Chipscale Precision Magnetometer

Magnetic field sensors with high sensitivity and spatial resolution have profoundly impacted diverse applications ranging from geopositioning and navigation to medical imaging, materials science, and space exploration. However, the use of high-precision magnetometers is often limited due to their bulky size or low energy efficiency. In this work, we present the design, modeling, and an experimental demonstration of an all-optical magnetometer based on silicon integrated photonics heterogeneously integrated with a magneto-optic thin film.
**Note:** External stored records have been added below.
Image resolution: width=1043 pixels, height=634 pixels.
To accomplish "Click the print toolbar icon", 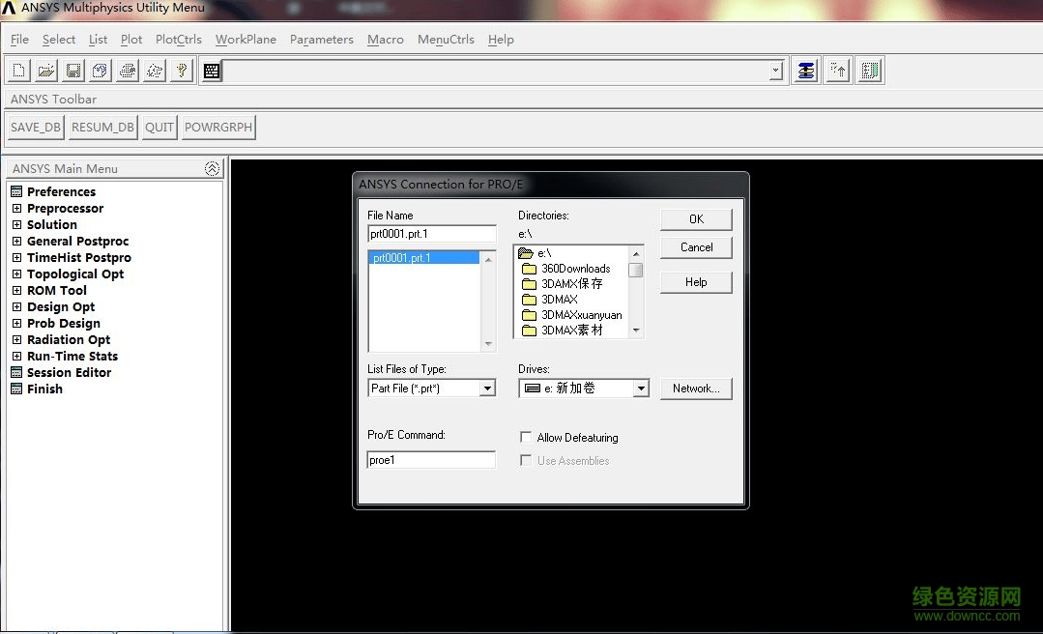I will click(126, 70).
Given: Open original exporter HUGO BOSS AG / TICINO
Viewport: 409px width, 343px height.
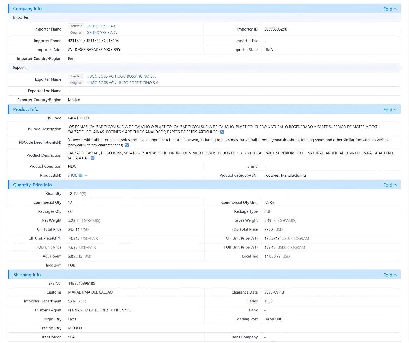Looking at the screenshot, I should coord(122,83).
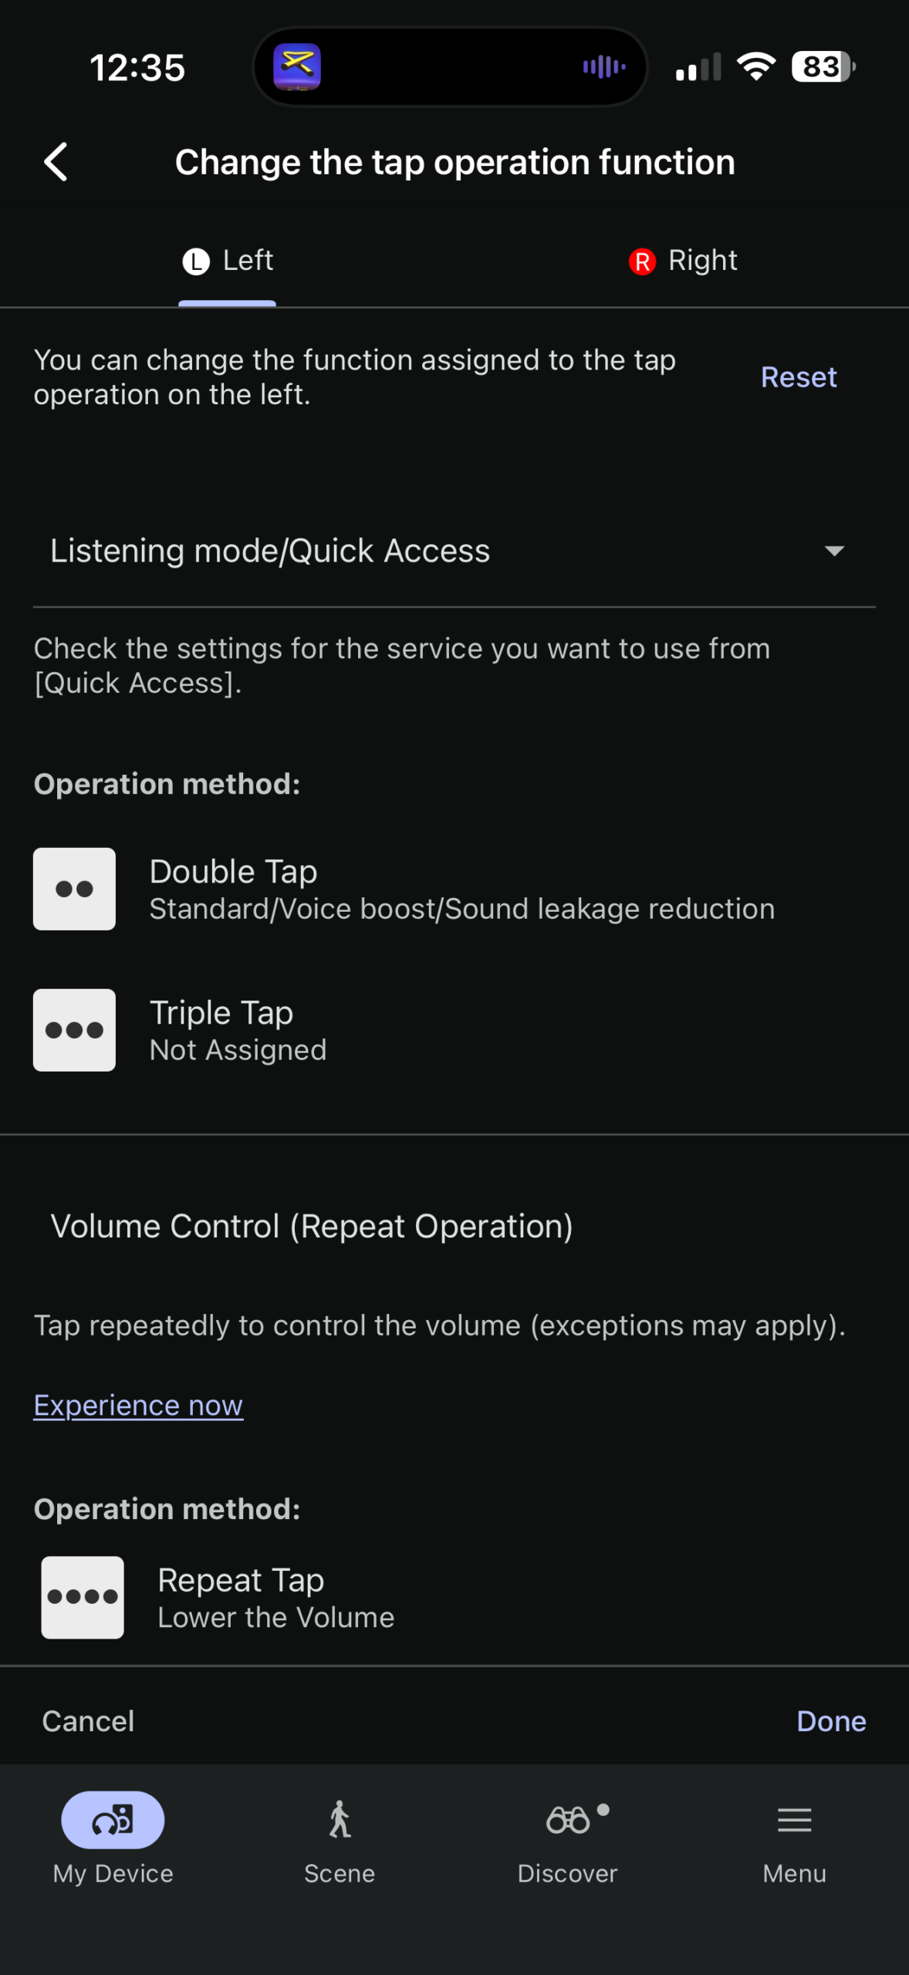Open My Device headphones icon

113,1819
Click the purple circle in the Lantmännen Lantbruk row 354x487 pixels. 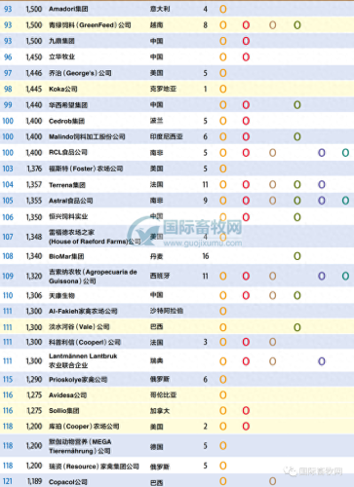[x=322, y=361]
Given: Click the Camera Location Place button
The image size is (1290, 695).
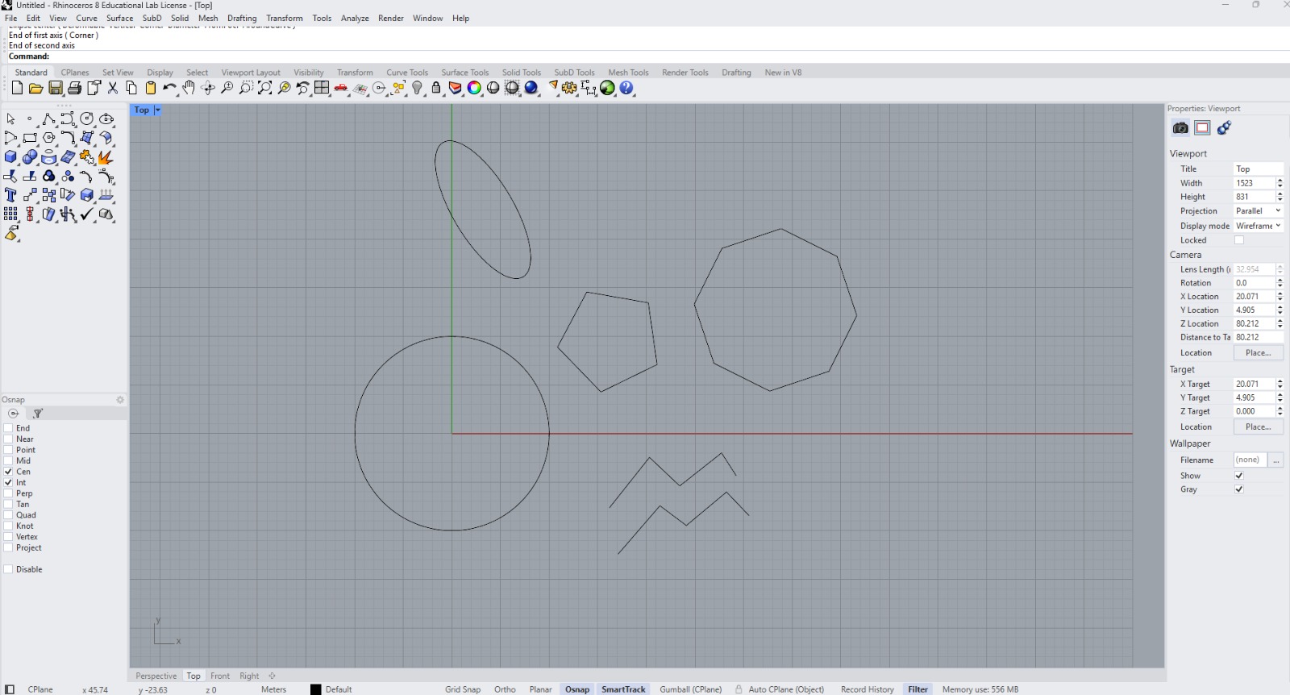Looking at the screenshot, I should click(x=1258, y=353).
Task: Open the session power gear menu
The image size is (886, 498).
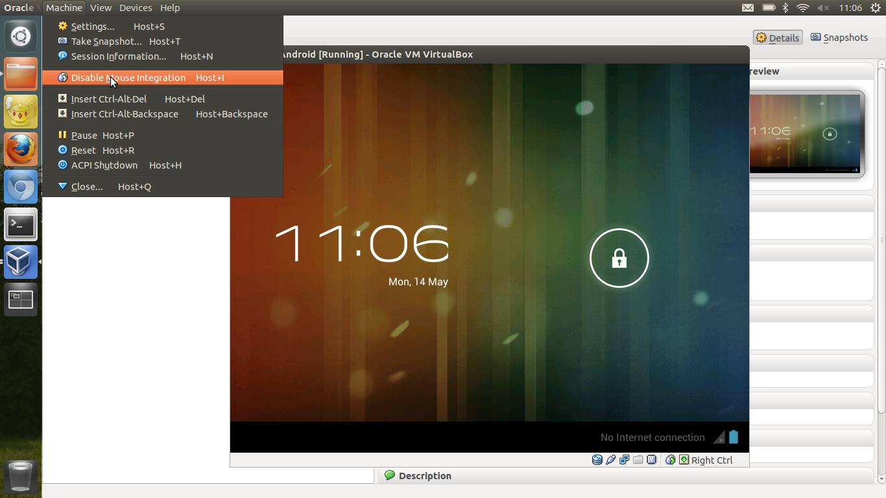Action: click(x=876, y=8)
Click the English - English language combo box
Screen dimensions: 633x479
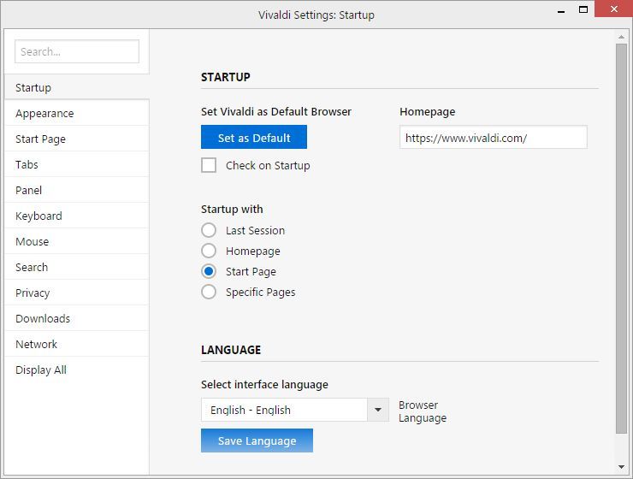point(284,410)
By bonding a thin cerium–yttrium iron garnet layer onto an integrated silicon photonic interferometer, small magnetic field fluctuations can be detected through the nonreciprocal phase shift in the sensor. This strategy enables more than 80 dB of dynamic range with better than 40 pT/sqrt(Hz) sensitivity at room temperature. Importantly, by leveraging silicon photonics, the core platform is scalable through foundry manufacturing, and the ultra-low-power requirements enable complete system integration with on-chip lasers, detectors, and quantum elements for enhanced sensitivity. This work provides a path for realizing a compact, scalable, room-temperature magnetometer based on integrated photonic systems, opening new opportunities for ultra-sensitive and ultra-efficient magnetic field detectors.